Information about the provider

  • David Lewis is a specialist residential college of further education supporting students with severe, profound and multiple learning difficulties, disabilities and challenging needs. A high percentage of students have significant medical needs. Students study at the college on a residential, weekly boarder or day basis. The college is part of David Lewis, a registered charity and company limited by guarantee. The college provides a wide range of courses from entry level to level 1 and recruits from 28 local authorities in England and Wales. The college is based on one extensive site with five residential homes in rural Cheshire.

What does the provider need to do to improve further?

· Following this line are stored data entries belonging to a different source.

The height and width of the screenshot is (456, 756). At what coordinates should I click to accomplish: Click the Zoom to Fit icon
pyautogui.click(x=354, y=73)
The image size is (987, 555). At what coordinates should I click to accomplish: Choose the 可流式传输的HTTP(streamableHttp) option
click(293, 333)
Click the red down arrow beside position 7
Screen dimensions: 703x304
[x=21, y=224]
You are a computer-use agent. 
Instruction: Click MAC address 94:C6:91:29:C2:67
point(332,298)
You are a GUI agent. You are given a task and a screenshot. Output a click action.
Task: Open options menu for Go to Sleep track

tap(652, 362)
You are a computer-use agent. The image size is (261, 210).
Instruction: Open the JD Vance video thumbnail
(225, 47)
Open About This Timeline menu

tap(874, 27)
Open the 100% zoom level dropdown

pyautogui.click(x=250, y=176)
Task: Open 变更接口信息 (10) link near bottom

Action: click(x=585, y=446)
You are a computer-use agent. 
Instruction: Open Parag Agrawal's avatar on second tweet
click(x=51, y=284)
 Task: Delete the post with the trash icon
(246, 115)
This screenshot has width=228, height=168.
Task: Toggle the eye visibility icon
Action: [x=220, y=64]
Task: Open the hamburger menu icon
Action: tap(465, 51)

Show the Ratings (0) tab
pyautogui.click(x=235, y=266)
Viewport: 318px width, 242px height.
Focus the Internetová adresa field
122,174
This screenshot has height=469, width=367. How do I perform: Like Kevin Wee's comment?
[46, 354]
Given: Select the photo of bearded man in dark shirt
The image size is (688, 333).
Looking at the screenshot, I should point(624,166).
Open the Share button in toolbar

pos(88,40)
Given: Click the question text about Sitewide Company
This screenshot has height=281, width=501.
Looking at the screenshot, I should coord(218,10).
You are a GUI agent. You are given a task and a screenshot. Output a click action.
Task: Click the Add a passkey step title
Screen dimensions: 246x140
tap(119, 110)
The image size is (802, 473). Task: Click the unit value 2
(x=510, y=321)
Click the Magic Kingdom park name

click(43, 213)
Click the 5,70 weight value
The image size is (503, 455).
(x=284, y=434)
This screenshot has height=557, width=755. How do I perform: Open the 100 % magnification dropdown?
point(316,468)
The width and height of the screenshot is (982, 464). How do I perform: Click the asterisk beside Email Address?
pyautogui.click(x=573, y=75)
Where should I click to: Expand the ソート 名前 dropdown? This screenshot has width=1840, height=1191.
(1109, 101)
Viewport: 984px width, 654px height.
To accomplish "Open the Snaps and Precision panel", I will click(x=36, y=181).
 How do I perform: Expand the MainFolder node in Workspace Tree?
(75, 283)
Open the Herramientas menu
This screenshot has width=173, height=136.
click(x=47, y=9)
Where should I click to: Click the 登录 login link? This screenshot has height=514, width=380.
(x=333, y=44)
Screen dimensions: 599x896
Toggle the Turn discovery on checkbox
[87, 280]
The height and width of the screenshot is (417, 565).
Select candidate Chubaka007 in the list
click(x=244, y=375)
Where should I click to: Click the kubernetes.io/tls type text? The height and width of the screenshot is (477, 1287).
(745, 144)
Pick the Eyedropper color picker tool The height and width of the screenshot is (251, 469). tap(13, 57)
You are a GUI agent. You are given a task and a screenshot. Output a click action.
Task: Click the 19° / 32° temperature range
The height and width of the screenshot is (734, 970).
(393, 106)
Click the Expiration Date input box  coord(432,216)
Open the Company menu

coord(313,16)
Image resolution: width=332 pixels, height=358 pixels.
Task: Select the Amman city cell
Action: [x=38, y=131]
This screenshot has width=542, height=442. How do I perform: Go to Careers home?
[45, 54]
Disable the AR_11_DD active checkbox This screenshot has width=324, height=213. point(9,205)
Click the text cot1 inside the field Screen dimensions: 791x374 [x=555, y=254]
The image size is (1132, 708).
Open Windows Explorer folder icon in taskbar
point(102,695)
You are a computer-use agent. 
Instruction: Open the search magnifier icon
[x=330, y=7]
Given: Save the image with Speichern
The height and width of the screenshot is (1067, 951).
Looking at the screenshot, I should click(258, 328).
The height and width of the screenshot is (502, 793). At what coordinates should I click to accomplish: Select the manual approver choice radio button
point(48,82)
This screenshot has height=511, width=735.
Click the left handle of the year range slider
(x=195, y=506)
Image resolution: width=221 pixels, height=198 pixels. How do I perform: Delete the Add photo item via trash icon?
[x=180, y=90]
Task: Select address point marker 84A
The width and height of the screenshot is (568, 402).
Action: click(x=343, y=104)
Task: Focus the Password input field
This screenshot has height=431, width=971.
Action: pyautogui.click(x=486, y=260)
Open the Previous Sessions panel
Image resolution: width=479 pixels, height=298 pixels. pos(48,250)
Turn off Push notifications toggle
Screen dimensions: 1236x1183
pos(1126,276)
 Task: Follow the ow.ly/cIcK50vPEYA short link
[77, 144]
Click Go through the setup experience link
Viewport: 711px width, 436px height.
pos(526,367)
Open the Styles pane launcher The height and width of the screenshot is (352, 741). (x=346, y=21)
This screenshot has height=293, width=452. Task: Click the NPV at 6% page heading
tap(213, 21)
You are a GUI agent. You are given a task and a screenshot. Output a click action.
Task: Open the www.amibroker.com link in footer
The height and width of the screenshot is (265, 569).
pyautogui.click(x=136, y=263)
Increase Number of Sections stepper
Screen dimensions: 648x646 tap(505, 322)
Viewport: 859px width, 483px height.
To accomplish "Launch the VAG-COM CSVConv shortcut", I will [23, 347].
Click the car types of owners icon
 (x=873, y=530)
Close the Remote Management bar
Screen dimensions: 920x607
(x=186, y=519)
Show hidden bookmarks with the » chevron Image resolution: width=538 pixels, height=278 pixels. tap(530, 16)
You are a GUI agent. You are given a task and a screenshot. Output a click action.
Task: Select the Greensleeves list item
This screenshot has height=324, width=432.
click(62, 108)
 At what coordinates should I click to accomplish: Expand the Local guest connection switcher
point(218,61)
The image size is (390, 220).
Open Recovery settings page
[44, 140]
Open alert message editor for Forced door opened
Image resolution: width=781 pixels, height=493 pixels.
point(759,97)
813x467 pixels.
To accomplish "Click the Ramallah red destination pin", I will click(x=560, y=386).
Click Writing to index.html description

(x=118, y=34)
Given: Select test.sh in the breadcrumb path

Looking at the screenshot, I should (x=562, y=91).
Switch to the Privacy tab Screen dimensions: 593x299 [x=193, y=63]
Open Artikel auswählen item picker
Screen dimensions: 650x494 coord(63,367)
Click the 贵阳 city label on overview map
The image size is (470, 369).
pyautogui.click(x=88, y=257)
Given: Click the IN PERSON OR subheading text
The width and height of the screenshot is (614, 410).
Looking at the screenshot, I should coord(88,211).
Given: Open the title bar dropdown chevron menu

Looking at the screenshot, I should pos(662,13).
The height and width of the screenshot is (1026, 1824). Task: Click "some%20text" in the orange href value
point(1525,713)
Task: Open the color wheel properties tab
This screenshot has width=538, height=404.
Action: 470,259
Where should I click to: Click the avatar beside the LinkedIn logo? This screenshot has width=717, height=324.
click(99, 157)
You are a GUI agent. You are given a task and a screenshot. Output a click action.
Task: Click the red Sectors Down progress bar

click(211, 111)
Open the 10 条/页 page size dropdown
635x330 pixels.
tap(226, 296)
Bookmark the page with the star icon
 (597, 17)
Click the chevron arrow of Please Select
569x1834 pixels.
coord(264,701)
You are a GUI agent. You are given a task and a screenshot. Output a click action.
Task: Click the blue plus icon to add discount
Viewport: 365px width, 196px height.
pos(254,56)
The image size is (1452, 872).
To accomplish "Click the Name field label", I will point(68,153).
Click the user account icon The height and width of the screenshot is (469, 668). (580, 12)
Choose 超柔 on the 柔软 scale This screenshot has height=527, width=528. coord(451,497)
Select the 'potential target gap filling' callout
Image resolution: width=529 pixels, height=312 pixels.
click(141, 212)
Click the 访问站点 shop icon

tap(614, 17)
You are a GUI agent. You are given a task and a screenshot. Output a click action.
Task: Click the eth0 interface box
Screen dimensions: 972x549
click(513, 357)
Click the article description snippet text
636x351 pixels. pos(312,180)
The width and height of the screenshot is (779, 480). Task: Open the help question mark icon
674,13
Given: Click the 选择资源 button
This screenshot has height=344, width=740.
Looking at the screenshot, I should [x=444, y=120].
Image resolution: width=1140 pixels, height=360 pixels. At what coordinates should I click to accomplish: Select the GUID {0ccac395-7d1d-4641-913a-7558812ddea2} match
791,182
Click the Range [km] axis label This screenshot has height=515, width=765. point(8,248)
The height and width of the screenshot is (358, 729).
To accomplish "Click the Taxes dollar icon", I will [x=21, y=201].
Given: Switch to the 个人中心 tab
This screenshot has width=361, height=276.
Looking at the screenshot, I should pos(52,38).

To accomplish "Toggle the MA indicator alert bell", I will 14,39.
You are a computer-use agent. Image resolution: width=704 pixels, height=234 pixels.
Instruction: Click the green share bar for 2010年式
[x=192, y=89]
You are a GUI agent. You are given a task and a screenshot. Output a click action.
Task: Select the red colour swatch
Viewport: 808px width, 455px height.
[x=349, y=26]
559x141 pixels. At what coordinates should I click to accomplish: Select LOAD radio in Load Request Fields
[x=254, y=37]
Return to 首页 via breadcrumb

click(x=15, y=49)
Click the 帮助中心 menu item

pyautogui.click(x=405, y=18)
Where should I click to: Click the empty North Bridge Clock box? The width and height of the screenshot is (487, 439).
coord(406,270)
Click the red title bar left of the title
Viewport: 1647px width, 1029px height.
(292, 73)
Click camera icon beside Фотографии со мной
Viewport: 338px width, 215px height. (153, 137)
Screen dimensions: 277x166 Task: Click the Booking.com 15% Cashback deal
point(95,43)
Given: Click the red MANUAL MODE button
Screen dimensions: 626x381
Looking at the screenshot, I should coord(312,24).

  • Leaders and managers should ensure that feedback from the observation of teaching, learning and assessments, in a very few cases, is not too positive and that it clearly focuses on how teachers could improve their practice.

Inspection judgements

Effectiveness of leadership and management

Outstanding

  • Trustees, governors and senior managers have continued to improve the strengths identified in the previous inspection, specifically in the areas of college admissions, individual learning plans, communication, personal, social and health education (PSHE) and safeguarding. They have maintained a culture of high expectations of students and staff and use the allocated funding very effectively to provide personalised learning programmes.
  • Students really enjoy their learning, work experience and the social aspects of college life. Almost all make excellent progress in the development of their communication, personal and vocational skills. Students are very well prepared for the next stage in their lives.
  • Leaders and managers carefully monitor the progression of students and use this information well to improve and inform changes to curriculum design. The range of provision is excellent and carefully matched to students’ identified needs.
  • Leaders and managers give staff exceptional opportunities to develop their teaching and specialist skills and knowledge; these equip them well to work effectively with students who have very complex medical issues and learning difficulties and/or disabilities. For example, five support staff are undertaking level 5 teaching qualifications and three staff are working toward a Master’s degree in special education needs.
  • Managers have continued successfully to prioritise students’ achievements in communication, English and mathematics. As a result, students’ achievements in these areas, relative to their starting points, are outstanding. The specialist communication team train and support staff to identify highly effective teaching learning and assessment communication strategies, including the use of appropriate assistive technology. The work of the multidisciplinary specialist team ensures that they focus successfully on students who may be at risk of falling behind.
  • Leaders and managers have continued to develop partnerships that improve the quality and number of opportunities for work experience and work placements. They have focused successfully on working with national companies that offer opportunities close to the college but that can also be replicated in the students’ home area, ensuring continuity of experience for students. Students benefit from extended realistic work experiences available to them in the college that help them to develop their vocational and work-related skills well.
  • Leaders, managers and staff promote a highly inclusive community emphasising tolerance of others, cooperation and respect. Staff and students have a high level of understanding of tolerance and democracy. They are respectful to each other and the wider community. Leaders and managers closely monitor the progress of groups of students to ensure that none is disadvantaged or underachieves. There are no significant gaps in the achievement of any groups at the end of their learning programme.
  • Leaders and managers effectively audit the college’s performance using feedback from students, staff, parents, carers and external professionals well to inform their assessment of the college’s strengths and weaknesses, and to target further improvement. The self-assessment report is mostly accurate. Through the quality improvement plan they effectively identify the areas and actions needed to improve the quality of the provision.
  • Through the robust observation of teaching and learning, managers provide effective support and coaching for staff to improve their teaching practice. However, managers are sometimes too positive in their written feedback on sessions. In a very few instances, they place too little emphasis on areas that could help staff develop their teaching practice even further.
  • Students’ progression to planned destinations is carefully monitored but the achievement of these destinations is sometimes limited by the opportunities and funding available in students’ home areas. Leaders and managers are working with local authorities to identify how students can be better supported when they return to their homes.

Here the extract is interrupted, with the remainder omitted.